Sector Context for B3 Q4 2025
B3 is Brazil’s sole vertically integrated exchange, clearinghouse, and central depository — a near-monopoly infrastructure provider formed from the 2017 merger of BM&FBovespa and Cetip. With approximately 2,700 employees and over 400 listed companies, it handles equities, derivatives, fixed income, commodities, and OTC instruments. Both pro-cyclical revenue (equities, derivatives) and recurring revenue (fixed income, data, technology) have grown at an 11% CAGR from 2015 to 2025.
The Brazilian capital markets are at an inflection point. Retail investor accounts expanded from 1.1 million in 2019 to 5.4 million by 2025, though engagement has softened — average daily traded value per CPF fell from R$6,100 to R$1,800 amid higher interest rates. The Selic cycle will likely determine whether this retail base re-engages with equities or remains anchored in fixed income.

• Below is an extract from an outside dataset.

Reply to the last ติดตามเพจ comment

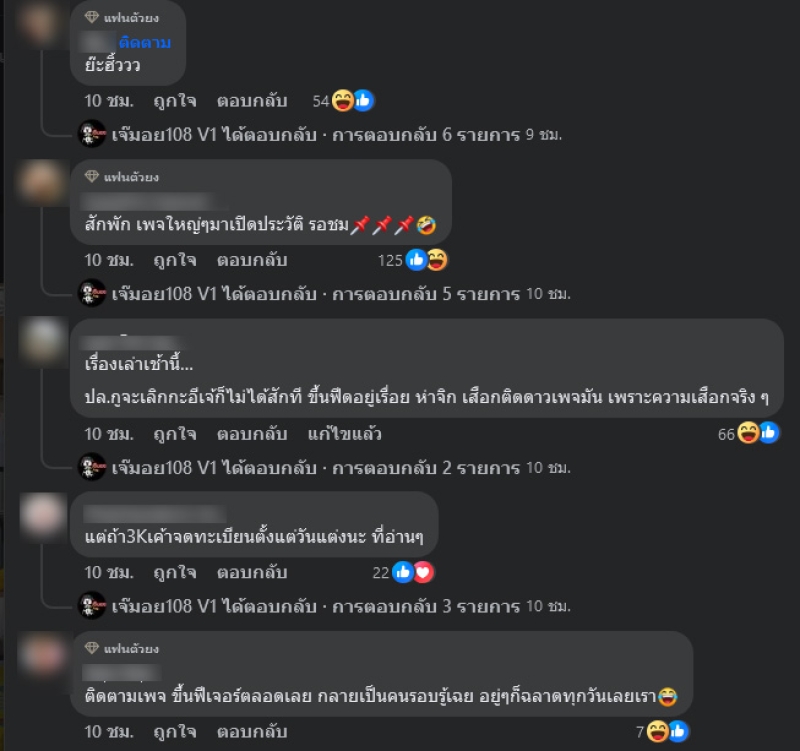[x=252, y=732]
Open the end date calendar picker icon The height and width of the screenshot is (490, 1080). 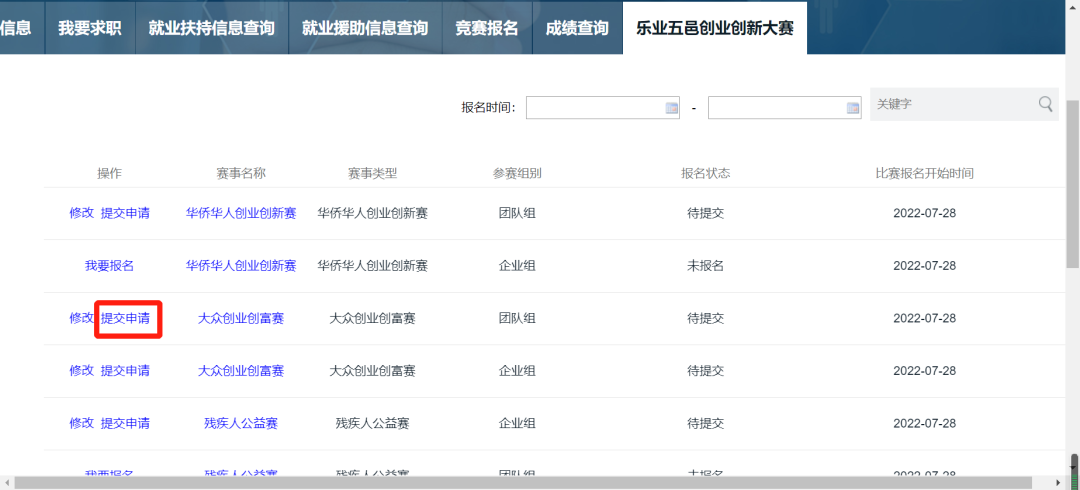point(853,108)
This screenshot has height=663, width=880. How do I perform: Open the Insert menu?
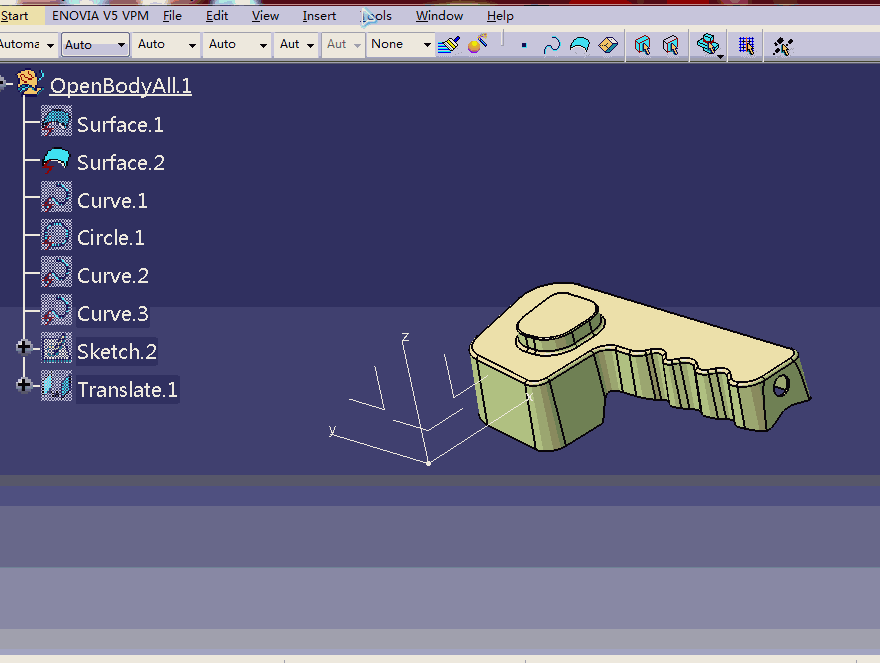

B3’s positioning across both sides of this trade — earning from fixed income custody while also benefiting from any equity rebound — is the structural hedge embedded in its diversified model.
Among global exchange peers, B3’s 69% EBITDA margin and 137% payout ratio are exceptionally aggressive. The comparison group includes CME Group, ICE, Deutsche Börse, and the London Stock Exchange Group — most of which operate at materially lower margins but also face less concentrated competitive risk. B3’s premium economics are a direct function of its monopoly position; the arrival of competitors, even partial ones, could push its financial profile closer to global norms over time.